■ PROBLEM:
Convert every line of the rows below into a two-column Markdown table headed No. and Line, numbering the lines in order and omitting any blank lines.

-- Start of DATA TO USE --

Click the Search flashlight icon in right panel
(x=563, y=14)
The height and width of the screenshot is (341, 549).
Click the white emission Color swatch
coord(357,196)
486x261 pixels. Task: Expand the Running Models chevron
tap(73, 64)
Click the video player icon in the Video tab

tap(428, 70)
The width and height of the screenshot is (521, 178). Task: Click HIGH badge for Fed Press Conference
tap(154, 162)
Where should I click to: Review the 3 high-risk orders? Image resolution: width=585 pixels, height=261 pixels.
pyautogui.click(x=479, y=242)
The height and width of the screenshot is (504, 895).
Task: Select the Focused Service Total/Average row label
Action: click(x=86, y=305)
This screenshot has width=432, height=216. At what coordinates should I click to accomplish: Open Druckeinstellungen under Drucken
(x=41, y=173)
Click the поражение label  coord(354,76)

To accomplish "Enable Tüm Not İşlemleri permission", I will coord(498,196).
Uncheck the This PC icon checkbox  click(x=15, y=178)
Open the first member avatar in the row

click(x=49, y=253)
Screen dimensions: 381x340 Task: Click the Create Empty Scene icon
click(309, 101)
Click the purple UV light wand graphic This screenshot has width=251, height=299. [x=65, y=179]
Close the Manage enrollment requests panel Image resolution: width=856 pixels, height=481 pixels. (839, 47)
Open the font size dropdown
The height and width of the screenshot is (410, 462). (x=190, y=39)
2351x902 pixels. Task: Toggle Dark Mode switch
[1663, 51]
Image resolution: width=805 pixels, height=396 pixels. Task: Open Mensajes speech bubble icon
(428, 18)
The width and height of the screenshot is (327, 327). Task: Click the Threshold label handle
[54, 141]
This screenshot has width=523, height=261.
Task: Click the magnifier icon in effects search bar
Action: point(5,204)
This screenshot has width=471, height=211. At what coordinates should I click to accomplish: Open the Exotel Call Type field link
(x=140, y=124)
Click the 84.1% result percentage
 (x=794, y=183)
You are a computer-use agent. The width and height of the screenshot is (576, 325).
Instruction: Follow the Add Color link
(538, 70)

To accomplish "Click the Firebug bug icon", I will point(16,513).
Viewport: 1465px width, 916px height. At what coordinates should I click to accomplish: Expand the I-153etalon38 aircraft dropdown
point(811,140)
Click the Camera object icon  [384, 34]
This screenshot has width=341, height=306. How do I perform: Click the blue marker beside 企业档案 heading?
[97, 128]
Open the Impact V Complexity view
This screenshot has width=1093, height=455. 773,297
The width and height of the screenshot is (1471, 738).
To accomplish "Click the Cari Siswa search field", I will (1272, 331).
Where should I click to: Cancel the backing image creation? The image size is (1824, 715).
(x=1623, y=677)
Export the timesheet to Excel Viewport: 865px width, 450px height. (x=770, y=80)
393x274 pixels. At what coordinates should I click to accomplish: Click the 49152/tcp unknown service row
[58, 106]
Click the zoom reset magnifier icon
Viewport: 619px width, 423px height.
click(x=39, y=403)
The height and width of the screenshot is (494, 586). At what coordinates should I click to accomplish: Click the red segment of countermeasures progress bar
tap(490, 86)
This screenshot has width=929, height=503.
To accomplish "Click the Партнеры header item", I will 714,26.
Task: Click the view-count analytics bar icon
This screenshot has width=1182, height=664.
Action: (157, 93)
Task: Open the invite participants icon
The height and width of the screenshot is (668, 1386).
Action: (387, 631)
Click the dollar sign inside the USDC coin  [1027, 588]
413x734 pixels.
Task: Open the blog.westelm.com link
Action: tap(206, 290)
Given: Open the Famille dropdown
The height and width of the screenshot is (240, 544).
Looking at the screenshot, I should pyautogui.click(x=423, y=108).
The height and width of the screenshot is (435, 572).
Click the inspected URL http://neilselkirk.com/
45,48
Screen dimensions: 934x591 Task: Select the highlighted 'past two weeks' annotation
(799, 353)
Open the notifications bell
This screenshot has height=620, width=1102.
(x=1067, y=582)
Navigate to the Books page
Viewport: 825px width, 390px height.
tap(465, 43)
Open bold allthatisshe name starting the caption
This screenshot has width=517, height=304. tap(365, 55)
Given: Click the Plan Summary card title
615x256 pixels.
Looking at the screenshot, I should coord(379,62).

-- End of DATA TO USE --

■ FINAL RESULT:
| No. | Line |
|---|---|
| 1 | Click the Search flashlight icon in right panel |
| 2 | (x=563, y=14) |
| 3 | The height and width of the screenshot is (341, 549). |
| 4 | Click the white emission Color swatch |
| 5 | coord(357,196) |
| 6 | 486x261 pixels. Task: Expand the Running Models chevron |
| 7 | tap(73, 64) |
| 8 | Click the video player icon in the Video tab |
| 9 | tap(428, 70) |
| 10 | The width and height of the screenshot is (521, 178). Task: Click HIGH badge for Fed Press Conference |
| 11 | tap(154, 162) |
| 12 | Where should I click to: Review the 3 high-risk orders? Image resolution: width=585 pixels, height=261 pixels. |
| 13 | pyautogui.click(x=479, y=242) |
| 14 | The height and width of the screenshot is (504, 895). |
| 15 | Task: Select the Focused Service Total/Average row label |
| 16 | Action: click(x=86, y=305) |
| 17 | This screenshot has width=432, height=216. At what coordinates should I click to accomplish: Open Druckeinstellungen under Drucken |
| 18 | (x=41, y=173) |
| 19 | Click the поражение label  coord(354,76) |
| 20 | To accomplish "Enable Tüm Not İşlemleri permission", I will coord(498,196). |
| 21 | Uncheck the This PC icon checkbox  click(x=15, y=178) |
| 22 | Open the first member avatar in the row |
| 23 | click(x=49, y=253) |
| 24 | Screen dimensions: 381x340 Task: Click the Create Empty Scene icon |
| 25 | click(309, 101) |
| 26 | Click the purple UV light wand graphic This screenshot has width=251, height=299. [x=65, y=179] |
| 27 | Close the Manage enrollment requests panel Image resolution: width=856 pixels, height=481 pixels. (839, 47) |
| 28 | Open the font size dropdown |
| 29 | The height and width of the screenshot is (410, 462). (x=190, y=39) |
| 30 | 2351x902 pixels. Task: Toggle Dark Mode switch |
| 31 | [1663, 51] |
| 32 | Image resolution: width=805 pixels, height=396 pixels. Task: Open Mensajes speech bubble icon |
| 33 | (428, 18) |
| 34 | The width and height of the screenshot is (327, 327). Task: Click the Threshold label handle |
| 35 | [54, 141] |
| 36 | This screenshot has width=523, height=261. |
| 37 | Task: Click the magnifier icon in effects search bar |
| 38 | Action: point(5,204) |
| 39 | This screenshot has width=471, height=211. At what coordinates should I click to accomplish: Open the Exotel Call Type field link |
| 40 | (x=140, y=124) |
| 41 | Click the 84.1% result percentage |
| 42 |  (x=794, y=183) |
| 43 | You are a computer-use agent. The width and height of the screenshot is (576, 325). |
| 44 | Instruction: Follow the Add Color link |
| 45 | (538, 70) |
| 46 | To accomplish "Click the Firebug bug icon", I will point(16,513). |
| 47 | Viewport: 1465px width, 916px height. At what coordinates should I click to accomplish: Expand the I-153etalon38 aircraft dropdown |
| 48 | point(811,140) |
| 49 | Click the Camera object icon  [384, 34] |
| 50 | This screenshot has width=341, height=306. How do I perform: Click the blue marker beside 企业档案 heading? |
| 51 | [97, 128] |
| 52 | Open the Impact V Complexity view |
| 53 | This screenshot has width=1093, height=455. 773,297 |
| 54 | The width and height of the screenshot is (1471, 738). |
| 55 | To accomplish "Click the Cari Siswa search field", I will (1272, 331). |
| 56 | Where should I click to: Cancel the backing image creation? The image size is (1824, 715). |
| 57 | (x=1623, y=677) |
| 58 | Export the timesheet to Excel Viewport: 865px width, 450px height. (x=770, y=80) |
| 59 | 393x274 pixels. At what coordinates should I click to accomplish: Click the 49152/tcp unknown service row |
| 60 | [58, 106] |
| 61 | Click the zoom reset magnifier icon |
| 62 | Viewport: 619px width, 423px height. |
| 63 | click(x=39, y=403) |
| 64 | The height and width of the screenshot is (494, 586). At what coordinates should I click to accomplish: Click the red segment of countermeasures progress bar |
| 65 | tap(490, 86) |
| 66 | This screenshot has width=929, height=503. |
| 67 | To accomplish "Click the Партнеры header item", I will 714,26. |
| 68 | Task: Click the view-count analytics bar icon |
| 69 | This screenshot has width=1182, height=664. |
| 70 | Action: (157, 93) |
| 71 | Task: Open the invite participants icon |
| 72 | The height and width of the screenshot is (668, 1386). |
| 73 | Action: (387, 631) |
| 74 | Click the dollar sign inside the USDC coin  [1027, 588] |
| 75 | 413x734 pixels. |
| 76 | Task: Open the blog.westelm.com link |
| 77 | Action: tap(206, 290) |
| 78 | Given: Open the Famille dropdown |
| 79 | The height and width of the screenshot is (240, 544). |
| 80 | Looking at the screenshot, I should pyautogui.click(x=423, y=108). |
| 81 | The height and width of the screenshot is (435, 572). |
| 82 | Click the inspected URL http://neilselkirk.com/ |
| 83 | 45,48 |
| 84 | Screen dimensions: 934x591 Task: Select the highlighted 'past two weeks' annotation |
| 85 | (799, 353) |
| 86 | Open the notifications bell |
| 87 | This screenshot has height=620, width=1102. |
| 88 | (x=1067, y=582) |
| 89 | Navigate to the Books page |
| 90 | Viewport: 825px width, 390px height. |
| 91 | tap(465, 43) |
| 92 | Open bold allthatisshe name starting the caption |
| 93 | This screenshot has width=517, height=304. tap(365, 55) |
| 94 | Given: Click the Plan Summary card title |
| 95 | 615x256 pixels. |
| 96 | Looking at the screenshot, I should coord(379,62). |